Consigne 1:
Mettez sous forme de liste numérotée les entrées allant de la ligne qui contient « 日本呼吸器学会との連携テーマ (1件) はこちら (372, 564) » jusqu'à la fin des entrées, ces deux bornes comprises. Omettez les lignes vides et les images.
━━ Extrait
La Chambre sociale, par un arrêt rendu le 30 mars 2010, rejette le pourvoi. De manière très pédagogique, la Cour de cassation précise la marche à suivre en cas de modification du contrat de travail rendue nécessaire par le transfert de l'entité économique. Dans ce cas, en effet, le salarié est en droit de refuser la modification proposée. Le cessionnaire qui n'est pas en mesure de conserver les conditions antérieures doit formuler de nouvelles propositions au salarié ou, en cas de refus persistant, engager une procédure de licenciement. A défaut d'une telle procédure, le salarié peut poursuivre la résiliation judiciaire de son contrat de travail. La Chambre sociale conclut son raisonnement en jugeant que, puisqu'une modification du contrat était intervenue et que l'employeur n'avait pas pris les mesures -renégociation ou licenciement- qui lui incombaient, la résiliation judiciaire avait été prononcée à bon droit.
━━━━
━━ Données affichées
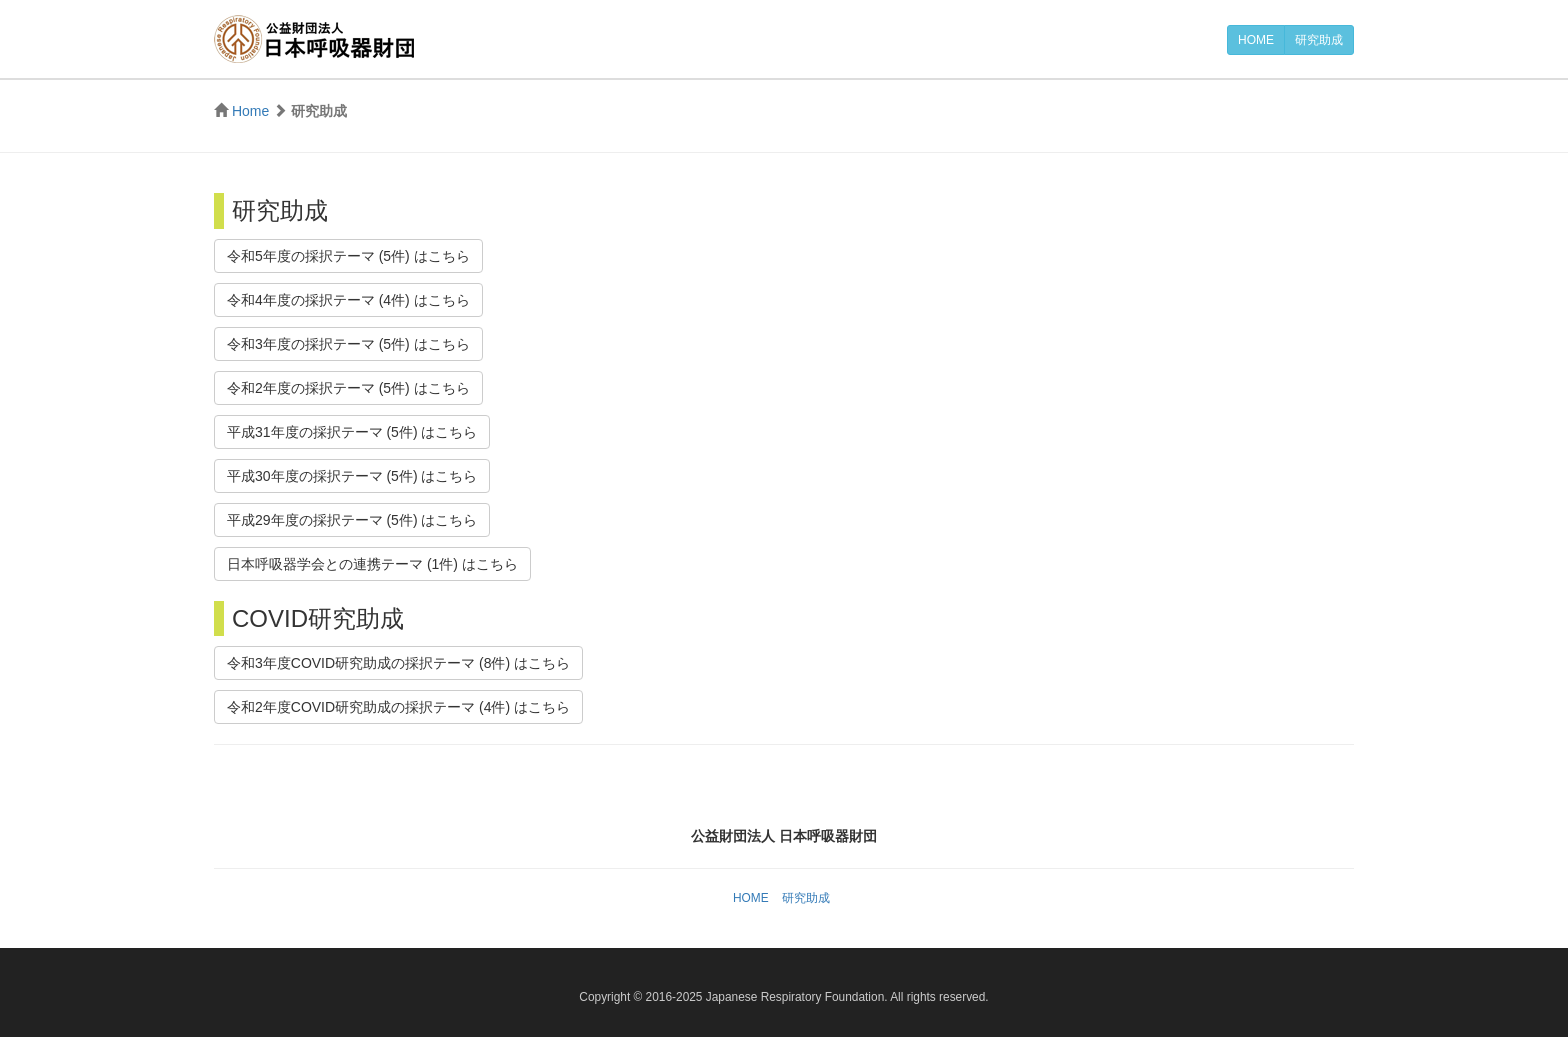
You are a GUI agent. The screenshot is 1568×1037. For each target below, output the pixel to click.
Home (250, 111)
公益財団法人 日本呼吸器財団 (314, 39)
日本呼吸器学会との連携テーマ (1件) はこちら (372, 564)
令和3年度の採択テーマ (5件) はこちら (348, 344)
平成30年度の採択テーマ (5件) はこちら (352, 476)
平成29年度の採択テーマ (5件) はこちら (352, 520)
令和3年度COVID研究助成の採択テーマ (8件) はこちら (398, 663)
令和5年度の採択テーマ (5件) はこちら (348, 256)
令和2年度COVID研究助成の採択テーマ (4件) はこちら (398, 707)
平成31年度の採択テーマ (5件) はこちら (352, 432)
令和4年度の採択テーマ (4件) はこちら (348, 300)
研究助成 (1319, 40)
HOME (1256, 40)
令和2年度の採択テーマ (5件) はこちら (348, 388)
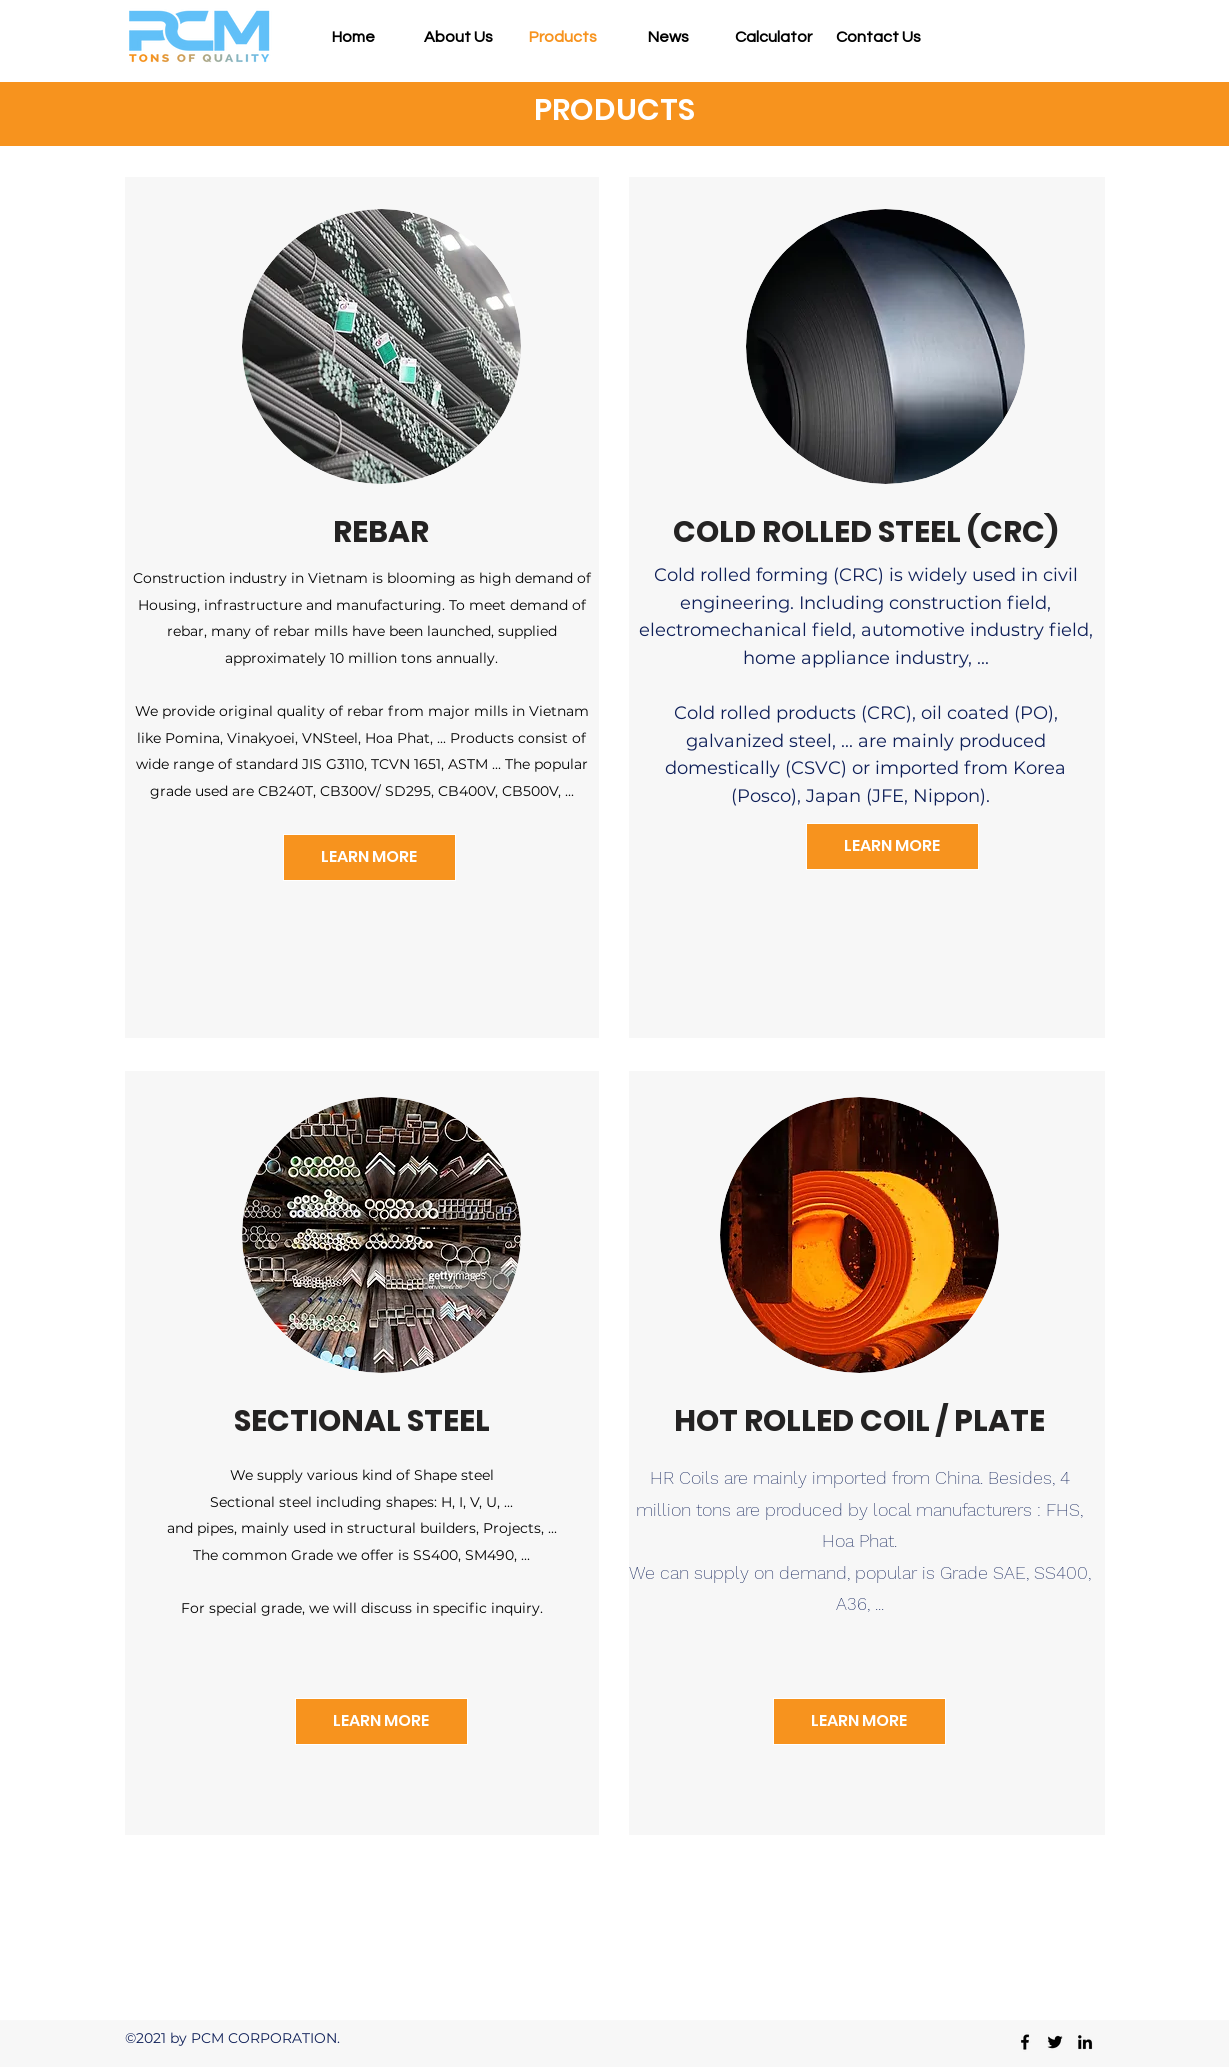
━━━━
Consigne 2:
Indiquez si chacune des affirmations suivantes concorde avec l'extrait, en répondant par oui ou par non et en citant mot pour mot les termes décisifs : (a) l'arrêt a été rendu le 30 mars 2010 ; (b) la Chambre sociale casse l'arrêt attaqué ; (c) le salarié est en droit de refuser la modification proposée.

Résultat 1:
1. 日本呼吸器学会との連携テーマ (1件) はこちら (372, 564)
2. 令和3年度の採択テーマ (5件) はこちら (348, 344)
3. 平成30年度の採択テーマ (5件) はこちら (352, 476)
4. 平成29年度の採択テーマ (5件) はこちら (352, 520)
5. 令和3年度COVID研究助成の採択テーマ (8件) はこちら (398, 663)
6. 令和5年度の採択テーマ (5件) はこちら (348, 256)
7. 令和2年度COVID研究助成の採択テーマ (4件) はこちら (398, 707)
8. 平成31年度の採択テーマ (5件) はこちら (352, 432)
9. 令和4年度の採択テーマ (4件) はこちら (348, 300)
10. 研究助成 (1319, 40)
11. HOME (1256, 40)
12. 令和2年度の採択テーマ (5件) はこちら (348, 388)

Résultat 2:
(a) Oui : « par un arrêt rendu le 30 mars 2010 ».
(b) Non : « rejette le pourvoi ».
(c) Oui : « le salarié est en droit de refuser la modification proposée ».